▶ **PROBLEMA 1**:
Responda com base no texto sobre o Carnaval Virtual:
(a) Qual enredo a Estrela Guia apresentou?
(b) Em que livro se baseava o enredo da Apoteose?
(c) Na Primeira Estação, que cor deu luz à composição?
▶ **PROBLEMA 2**:
Prolongue o texto sobre o Carnaval Virtual a partir da última frase apresentada.

▶ **TEXTO DADO**:
Todo Carnaval Virtual tem seu fim…

Núcleo de Estudos de Carnavais e Festas – NEsCaFe no Carnaval Virtual

As apresentações na Passarela Virtual foram encerradas com o segundo dia de desfiles do Grupo Especial. As dez escolas que desfilaram mantiveram o alto nível do espetáculo da noite anterior.

Em uma noite bastante equilibrada, brilhou com intensidade a Estrela Guia em sua estreia na elite do samba virtual. Uma Apoteose de luxo também foi um dos destaques da noite. A Águia Real voou alto na homenagem a Mercedes Baptista. Veja a seguir como foram os desfiles.

ESTRELA GUIA

Abrindo os desfiles da segunda noite, a  escola de Santos não sentiu o peso da estreia no Grupo Especial. A Estrela Guia apresentou o enredo “Besta é tu”, desfilando o mundo da imaginação de uma maneira ímpar. Iniciou seu desfile com um colorido impactante. A comissão de frente animadíssima dava o tom do que estava por vir. A descrição do enredo foi muito bem referenciada em todo desfile, pontuando o ótimo trabalho de pesquisa que viajou desde o medievalismo até a contracultura contemporânea brasileira. A opção estética das fantasias agradou aos olhos, todas muito bem detalhadas. A originalidade das formas escolhidas para as alegorias e os adereços foi outro ponto alto do desfile. Destaque também para o ótimo trabalho de pesquisas imagéticas sem cair na reprodução fiel ou cópia: o carnavalesco apresentou referências artísticas diversas em um conjunto visual original e autêntico. A apresentação foi impecável em todos os quesitos e encerrou-se convidando todos a serem livres. A Estrela Guia mostrou que veio para ficar e disputar o título!

Última alegoria da Estrela Guia.

APOTEOSE

A amarelo e verde entrou na Passarela Virtual forte e imponente. O enredo “Apoteose vestida para brilhar” baseava-se no livro “Vestidos para brilhar: uma epopéia dos grandes destaques do carnaval carioca”, de João Gustavo Melo. A escola emocionou com uma linda homenagem já no início do desfile a todos os profissionais que fazem acontecer o sonho da fantasia carnavalesca. O luxo e o esplendor das fantasias dos destaques eram visíveis em todo o desfile. Nomes de importantes destaques do carnaval foram lembrados pela agremiação. A paleta de cores foi bem escolhida e ficou claro o tom que o desfile queria passar para o espectador. A escola cantou sonhos e fantasias com muitos brilhos, cristais, plumas e faisões. Em final apoteótico, os destaques de luxo do carnaval foram elevados à categoria de deuses: uma bela e merecida homenagem!

Carro Abre-Alas da Apoteose.

PRIMEIRA ESTAÇÃO

Terceira escola a desfilar, a verde e rosa carioca iniciou sua apresentação com beleza e força, desfilando as tradições das religiões de matrizes africanas.  O samba da escola nos transportava para a dimensão do enredo “Agô Iê! Do Odú, a lição”, chegando com ªhumildadeª. A escola utilizou uma paleta de cores rebaixadas com tons terrosos em sua abertura, passando no segundo setor para uma paleta mais quente que remetia às africanidades. O amarelo deu luz à composição, como nos exemplos do tripé “A lição através do Justiceiro” e da ala das passistas. Com um conjunto coeso, a Primeira Estação do Samba trouxe os mitos e a cosmologia dos Orixás com destaque para Odú Obará. A escola pisou forte na Passarela Virtual e esbanjou a força do Axé.

▶ **BLOCO DE DADOS**:
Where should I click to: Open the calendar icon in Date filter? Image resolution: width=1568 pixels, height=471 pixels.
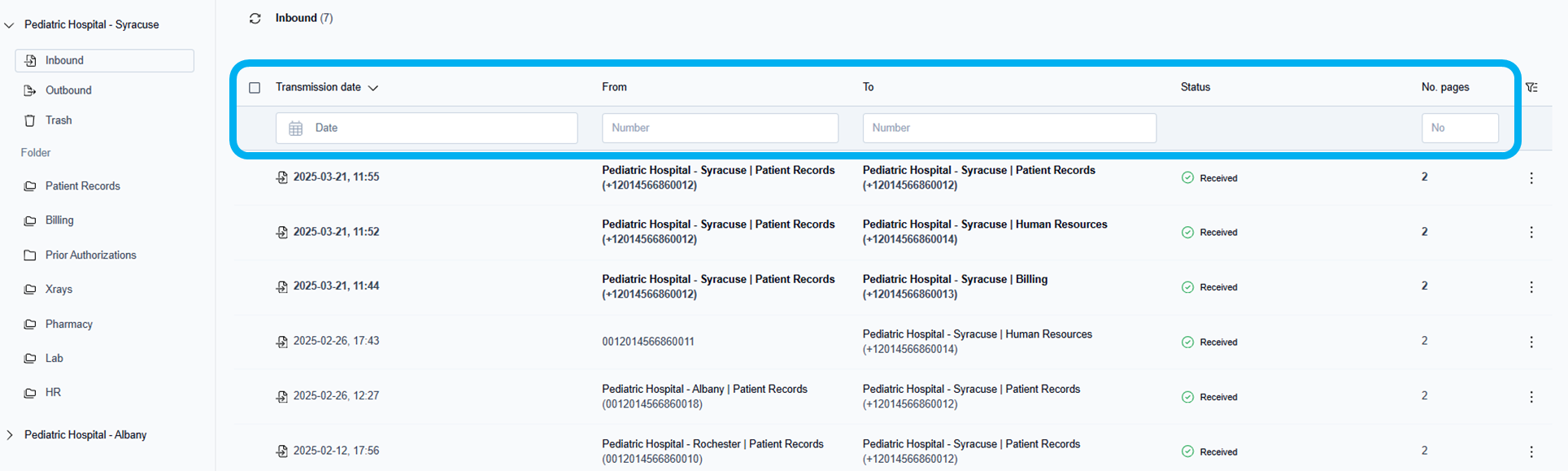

▶ **RESULTADO DO EXERCÍCIO 1**:
(a) "Besta é tu".
(b) "Vestidos para brilhar: uma epopéia dos grandes destaques do carnaval carioca", de João Gustavo Melo.
(c) O amarelo.

▶ **RESULTADO DO EXERCÍCIO 2**:
Ala das Baianas da Primeira Estação.

IMPERATRIZ ITAOCARENSE

A Imperatriz Itaocarense começou seu baile na passarela virtual com muita Baderna. Homenageou a bailarina Maria Baderna e a sua época, relembrando sua passagem pelo Brasil. Enredo de fácil leitura, com uma pesquisa muito embasada, com samba-enredo bastante empolgante. As escolhas estéticas foram muito bem definidas enchendo os olhos do espectador de beleza. A agremiação apresentou figurinos de muito bom gosto e bem desenhados; desfilou cheia de efeitos de movimento e luz em suas alegorias. O desfile abordou a cultura popular brasileira à época da artista e, como diz a sinopse, “Se lutar pela cultura popular é ser baderneiro, a Imperatriz quer mais é que o país seja um Brasil de Baderna!”. A escola finalizou misturando o erudito e o popular de forma espetacular, convidando a todos para uma grande baderna.

Carro 2 da Imperatriz Itaocarense.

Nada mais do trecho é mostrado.